Pictet Overseas Inc., Blue Ocean ATS

Pictet Overseas Inc. was fined $610,000 for AML supervisory violations related to low-priced securities transactions, the majority of which occurred through an omnibus account held by the firm’s affiliate.

Blue Ocean ATS, which handled 95% of all overnight trading volume since its inception, including a substantial volume of low-priced securities, was fined $550,000 for AML supervisory violations related to low-priced securities transactions.

Both firms failed to develop and implement AML compliance programs reasonably designed to detect and cause the reporting of suspicious transactions in low-priced securities. The thin trading volumes, price volatility and limited public information of low-priced securities make them attractive targets for manipulative schemes and fraudulent activity. Effective AML programs are essential for firms that handle low-priced securities transactions to help detect suspicious patterns and prevent illegal activity.
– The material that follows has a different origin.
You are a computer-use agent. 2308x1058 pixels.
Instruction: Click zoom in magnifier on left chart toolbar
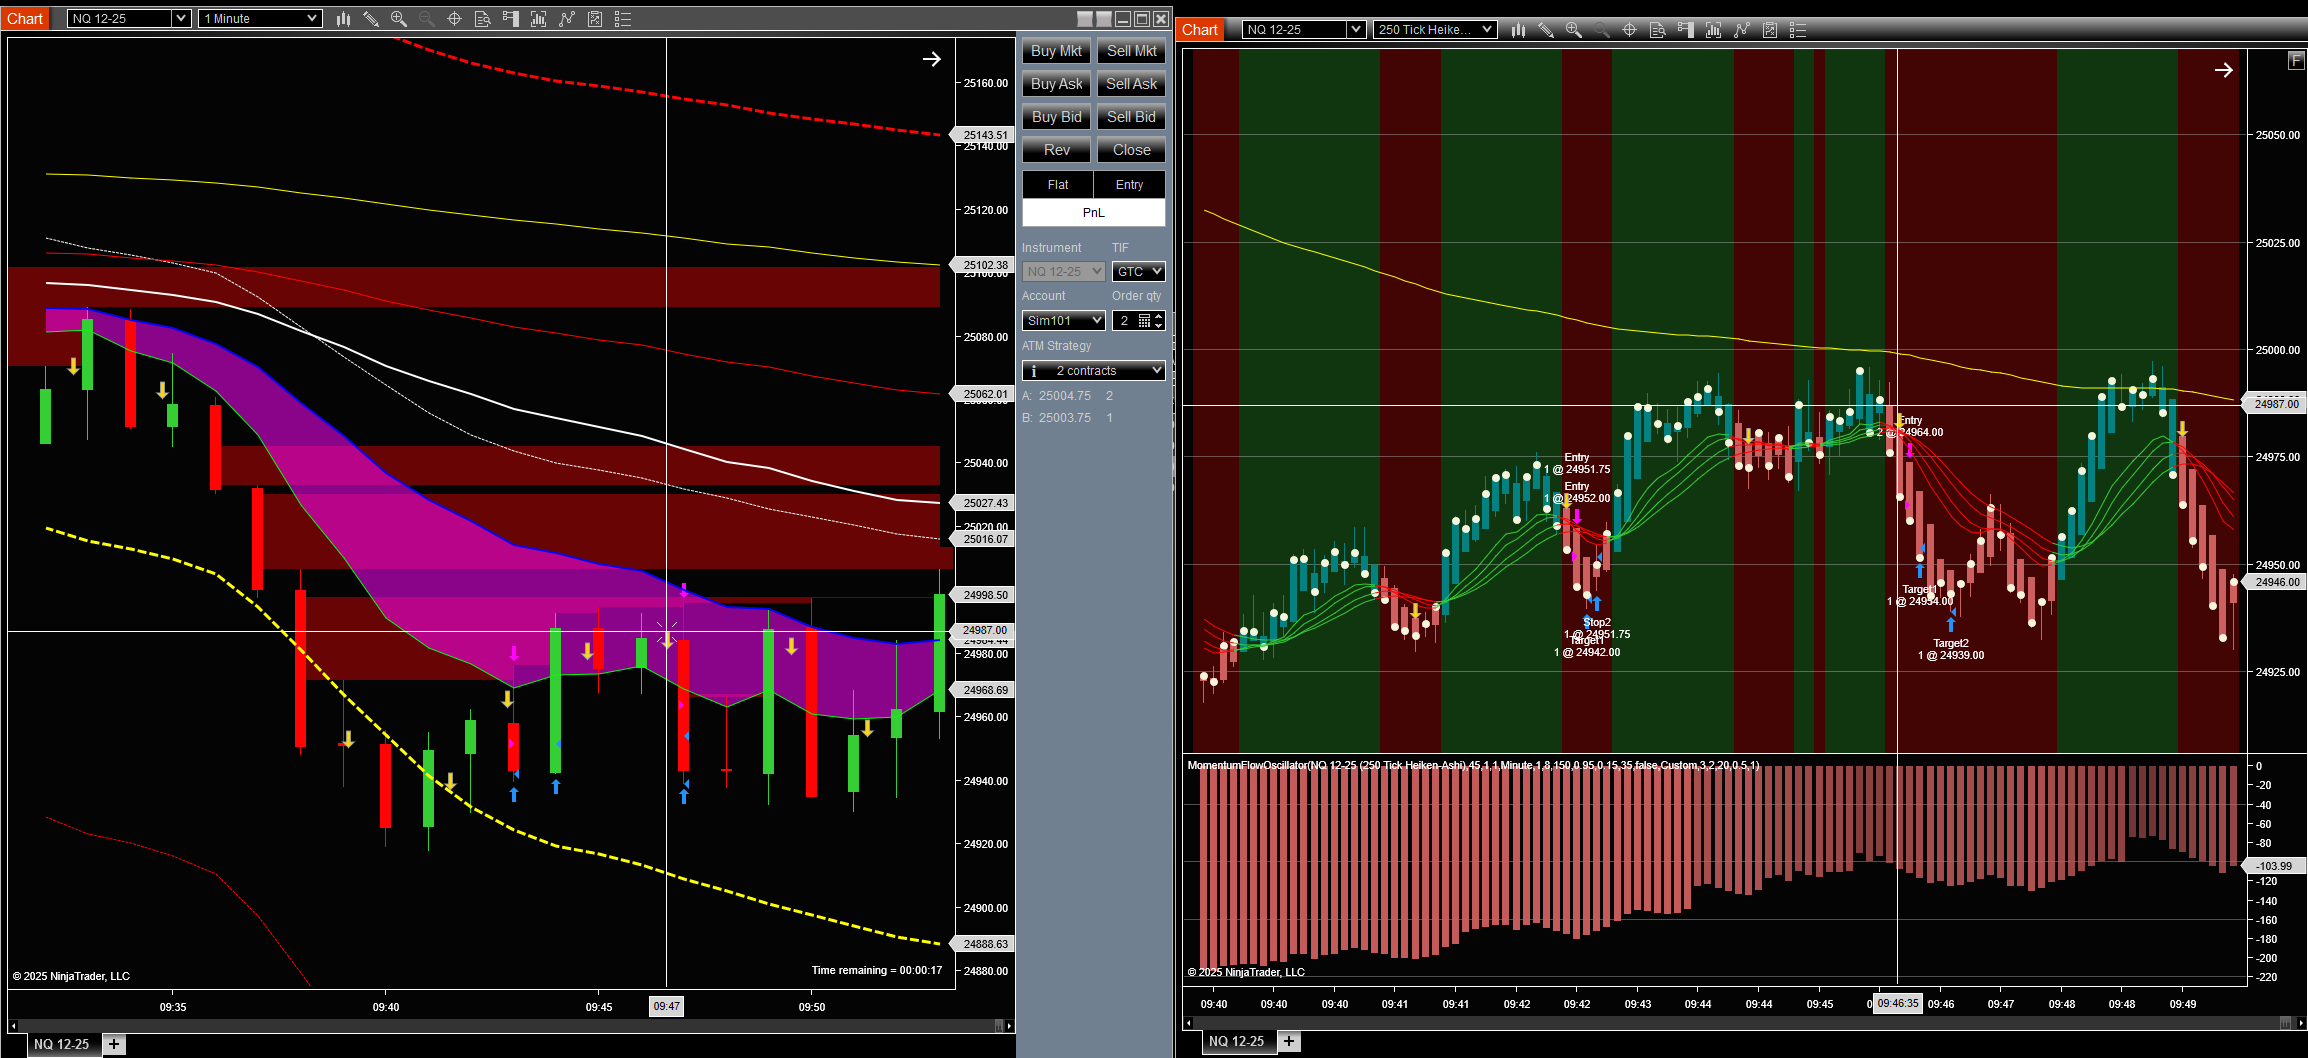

Pictet executed approximately $300 million of low-priced securities transactions involving more than 150 million shares from February 2022 to March 2023, including nearly $30 million of over-the-counter securities. More than 70% of these transactions occurred through an omnibus account held by the firm’s foreign financial institution (FFI) affiliate. In June 2021, another regulator alerted Pictet to certain deficiencies in its AML program. Despite this warning and its customers’ low-priced securities transactions, Pictet failed to take timely corrective action. The firm did not implement an AML compliance program reasonably designed to detect and cause the reporting of suspicious transactions in low-priced securities from September 2021 to February 2025.

Pictet also failed to commit adequate resources to its AML program and, until February 2023, relied on manually compiled daily reports that could not effectively identify patterns of suspicious activity. As a result, Pictet did not detect or reasonably investigate red flags of suspicious activity involving low-priced securities. This included instances where customers’ trading represented significant portions of daily market volume—in some cases, more than 20% on individual days. Pictet also did not implement a reasonably designed due diligence program for FFI correspondent accounts, including by failing to conduct periodic reviews of FFI account activity. Pictet’s supervisory system and procedures also were not reasonably designed to achieve compliance with Section 5 of the Securities Act of 1933 in connection with low-priced securities.

Despite the rapid growth in Blue Ocean’s overnight trading business and the known risks associated with low-priced securities trading, the firm failed to develop and implement—since at least January 2023—an AML compliance program reasonably tailored to the risks of its business and reasonably designed to detect potentially manipulative trading. Blue Ocean’s monitoring consisted primarily of manual reviews by a single employee of a wash sale report and a low-priced securities report, which were insufficient to identify patterns of potential manipulative activity. In practice, the firm conducted no surveillance for spoofing, layering and other manipulative order entry patterns. As a result of its deficient supervision, Blue Ocean failed to detect and investigate red flags of potentially suspicious order schemes.